Organ Transplantation Center of People's Liberation Army, 309th Hospital of Chinese People's Liberation Army, Beijing 100091, China.
Chin Med J (Engl). 2012 Oct;125(19):3500-4.
Untreated human cytomegalovirus (CMV) disease (CMVD) is an identified risk factor for reduced rates of patient (and graft) survival, death or retransplantation in kidney transplant recipients due to increased immunological tolerance after transplant. Vitamin D receptor (VDR) gene polymorphisms have an obvious relationship with autoimmune diseases but the relationship between VDR gene polymorphisms and CMVD are not well understood. This study investigated the relationship between VDR FokI and ApaI gene polymorphisms and CMVD, and their value for predicting risk of CMVD.
Ninety-eight kidney transplantation recipients were randomly chosen for which peripheral blood samples and case histories for the first three months after kidney transplantation were obtained. Using polymerase chain reaction-restriction fragment length polymorphisms, 30 recipients were found to be homozygous for the FokI gene (FF), 47 heterozygous (Ff), and 21 were homozygous (ff). Likewise, similar analyses determined that 12 recipients were homozygous for the ApaI gene (AA), 36 heterozygous (Aa), and 50 homozygous (aa). Factors affecting the prognosis of the kidney transplantation were compared for all genotypes by statistical analysis before operation. Infection by CMV for all recipients was detected by immunofluorescence assay to diagnose CMVD.

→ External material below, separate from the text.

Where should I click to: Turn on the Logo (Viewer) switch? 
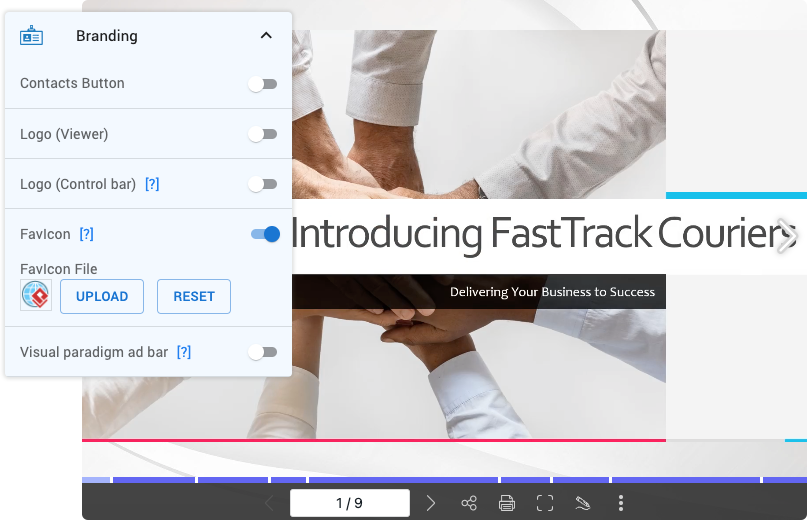pyautogui.click(x=263, y=134)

No statistical significance was observed for the factors affecting the prognosis of the kidney transplantation between both genotypes; however, statistical differences in CMVD among the FokI genotypes were identified. It was determined that the risk of CMVD was significantly increased for recipients of the ff genotype than for other genotypes. There was no statistical significance observed for CMVD among ApaI genotypes.
The recessive f allelic gene of VDR can be regarded as a risk factor of CMVD while FF recipients have lower incidence of CMVD after kidney transplantation. ApaI genotypes showed no relationship with predisposition to CMVD.

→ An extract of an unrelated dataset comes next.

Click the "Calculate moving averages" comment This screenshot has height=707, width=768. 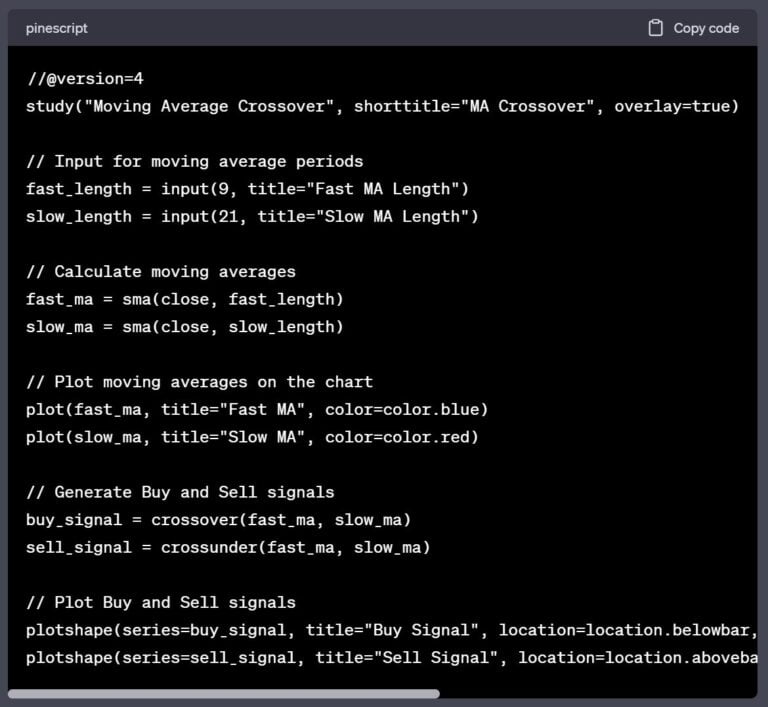(161, 271)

未经治疗的人类巨细胞病毒(CMV)疾病(CMVD)是肾移植受者中因移植后免疫耐受增加而导致患者(和移植物)存活率降低、死亡或再次移植的已确定危险因素。维生素 D 受体(VDR)基因多态性与自身免疫性疾病有明显关系,但 VDR 基因多态性与 CMVD 的关系尚不清楚。本研究探讨了 VDR FokI 和 ApaI 基因多态性与 CMVD 的关系及其预测 CMVD 风险的价值。
随机选择 98 例肾移植受者,获取其移植后前 3 个月的外周血样本和病史。采用聚合酶链反应-限制性片段长度多态性分析,发现 30 例受者 FokI 基因纯合子(FF),47 例杂合子(Ff),21 例纯合子(ff)。同样,通过类似的分析确定 12 例受者 ApaI 基因纯合子(AA),36 例杂合子(Aa),50 例纯合子(aa)。手术前通过统计分析比较所有基因型对肾移植预后的影响因素。采用免疫荧光法检测所有受者的 CMV 感染以诊断 CMVD。
两种基因型对肾移植预后的影响因素无统计学意义;然而,FokI 基因型之间的 CMVD 存在统计学差异。ff 基因型受者的 CMVD 风险显著增加。ApaI 基因型之间的 CMVD 无统计学意义。
VDR 的隐性 f 等位基因可视为 CMVD 的危险因素,而 FF 受者肾移植后 CMVD 的发生率较低。ApaI 基因型与 CMVD 易感性无关。